State of the Nation: Albion at the Almeida Theatre
by lowepj33
Mike Bartlett’s 2017 play Albion is about a garden, a war memorial, a family, and a nation. It’s about the dangers of trying to reclaim or recreate the past, and the temptations and costs of nostalgia. Now, reprised at the Almeida for the month of February 2020, it feels even more timely as a message as to what kind of country Brexit Britain has allowed itself to become, and what it might yet delude itself into doing.
Audrey Walters (played, as in the original run, by Victoria Hamilton) has left London and bought the country house formerly lived in by her uncle. The house, however, is barely referenced in the play – except as a source of anxiety and expense – compared to the appeal of its garden. Laid out by a famous designer (‘Weatherbury’) in the wake of the First World War, we are told that its series of individual ‘rooms’ became a template for subsequent designs, conceived as a memorial to those British soldiers who never returned from the trenches. The garden is in poor repair, but with her memories of visiting it when she was child Audrey is resolved to see it returned to the beauty and renown that it once held.
Immediately, though, the audience sees the problems inherent in this scheme: the family’s move out of London that is not to the liking of Audrey’s daughter, Zara, and is accepted, if not with much enthusiasm, by her second husband, Paul. Why would a successful businesswoman pledge herself to such a project? Is her desire to make the garden a memorial to her dead son, James, a soldier killed in a more recent conflict, altogether rational, or has she conflated different forms of loss into one place – most clearly when she reveals that after months of keeping the urn with her, unsure as to what to do with its contents, she has scattered her son’s ashes in the garden without consulting his partner, Anna?
Anna, grieving for a man she knew briefly only to lose in traumatic circumstances, is unable to move on from James’ death, and comes to ‘visit’ the garden repeatedly in search of a sense of connection. The restoration project, though, is far from simple. The resident gardener, Matthew, reminds Audrey that climate change would necessitate a different planting scheme than that of the 1920s, while the local community – having become used to having access to the garden for their events – are unhappy at Audrey’s exclusionary approach. “We have to feel we own it,” she tells Edward, apologising that the village fete will need a new venue. She wants a return to a past state, but only in ways that satisfy her, and the nostalgic vision soon gives way to cliché. In Act Two we see the characters ‘in costume’ for a 1920s-era murder mystery party, as though the house and garden are more about the past than the world of the present, in which the Polish cleaner, Krystyna, takes on the part of a housemaid rather than the enterprising woman whose business – unlike Audrey’s – is benefitting from her efforts and attention.

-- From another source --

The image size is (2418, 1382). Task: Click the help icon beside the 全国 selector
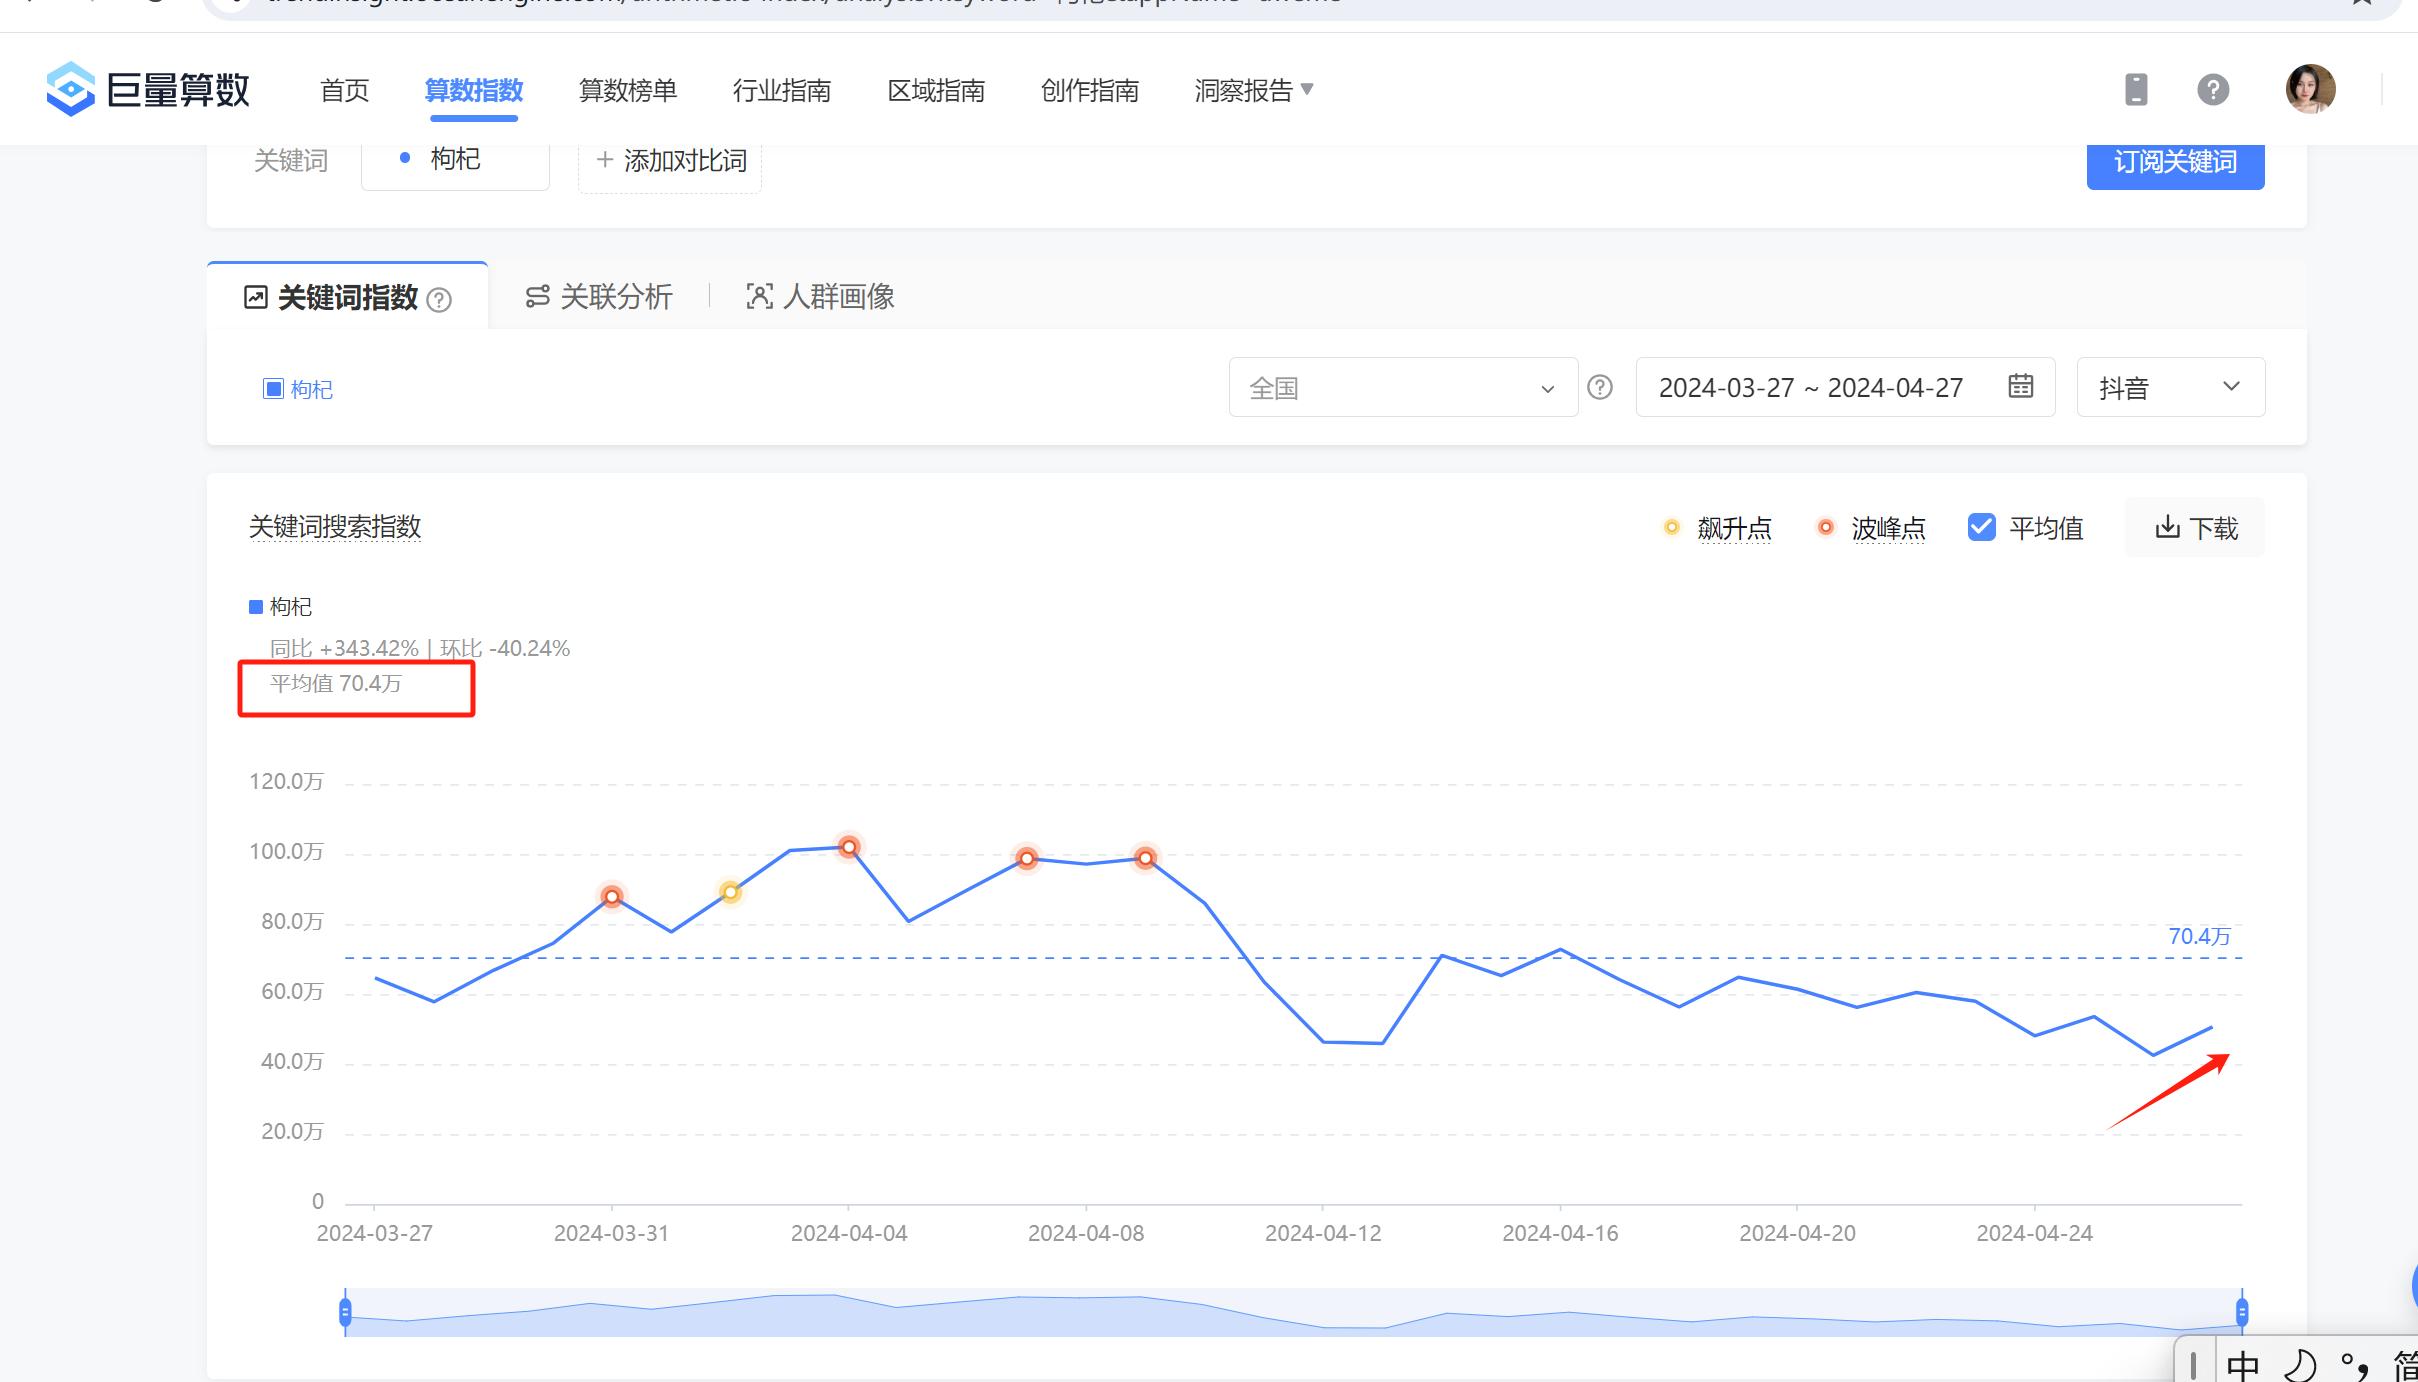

The relationship between the real and unreal, the fictional and the ‘true’ provides an undercurrent in the play as a whole. Audrey’s friend Katherine is a novelist, while Zara, with her English degree from Cambridge, has hopes of getting an entry into the literary world as a writer or through publishing. Gabriel, a young man from the village who graduates from window cleaner to gardener in the first half of the play, is taking a year out before embarking on a creative writing programme. In time, these strands become dangerously intertwined, and hopes and loyalties are strained by the inability of those around Audrey to fully and unquestionably accept her vision of the future for the garden, the family, the community, or for them.

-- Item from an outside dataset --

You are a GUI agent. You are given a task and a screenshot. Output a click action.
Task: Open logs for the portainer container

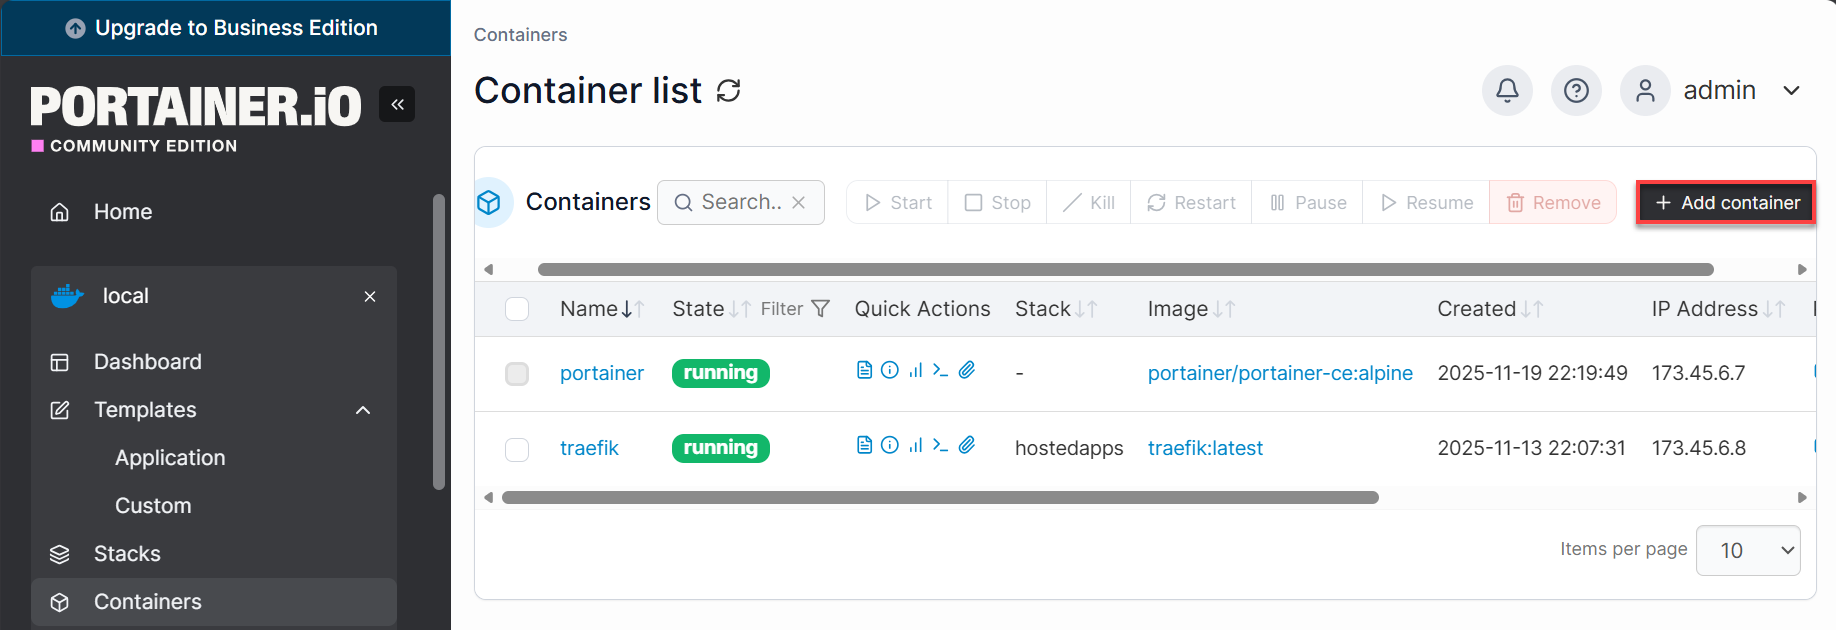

At one point, having been told by Audrey that she found her most recent novel filled with characters that “you didn’t like very much” Katherine replies that the 587-page work was “a satire on the wilfully ignorant people who seem to be full of hate”, adding that the garden project is hardly a bulwark against the very forces of small-minded nationalism that are gaining ground as Audrey retreats into nostalgia. As we saw in his earlier work, Charles III, a Shakespearean-style version of a tale of monarchical fallibility, Bartlett has a keen sense of how literature frames our sense of time, place, and culture. With its title invoking an older name for England itself (frequently used by William Blake) and reprising the metaphor of ‘the garden as nation’ from Shakespeare’s Richard II, his play probes the need to find a sense of mental and physical belonging in a place whilst at the same time warning against the costs of letting those desires obscure other realities.

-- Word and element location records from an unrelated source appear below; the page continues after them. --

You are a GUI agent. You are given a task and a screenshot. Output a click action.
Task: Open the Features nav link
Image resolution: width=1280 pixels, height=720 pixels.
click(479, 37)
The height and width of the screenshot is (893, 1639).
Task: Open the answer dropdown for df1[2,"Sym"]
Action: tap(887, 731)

Nature is cyclical, and by the end of the play all of the characters have certainly undergone a range of experiences, trials, and changes. It is hard, though, to see that any of them are better for the experience, unless one considers Krystyna’s hopes for the future to be a counterpoint to a deteriorating English situation. The human and the economic costs of Audrey’s plan have become all too plain, but even at the last she cannot and will not abandon the vision of the garden that she has allowed herself to form. “I don’t want anything else but this piece of land” she shouts, frantically digging in the earth of her fantasy garden as her family fragments around her, her business slides into ruin, and her sanity becomes questionable. As the discourse surrounding Britain’s identity, future direction, and fate becomes increasingly febrile Albion has lost none of its resonance and power to unsettle. It is undeniably a play for today: and more worryingly shows every sign of being a play for tomorrow as well.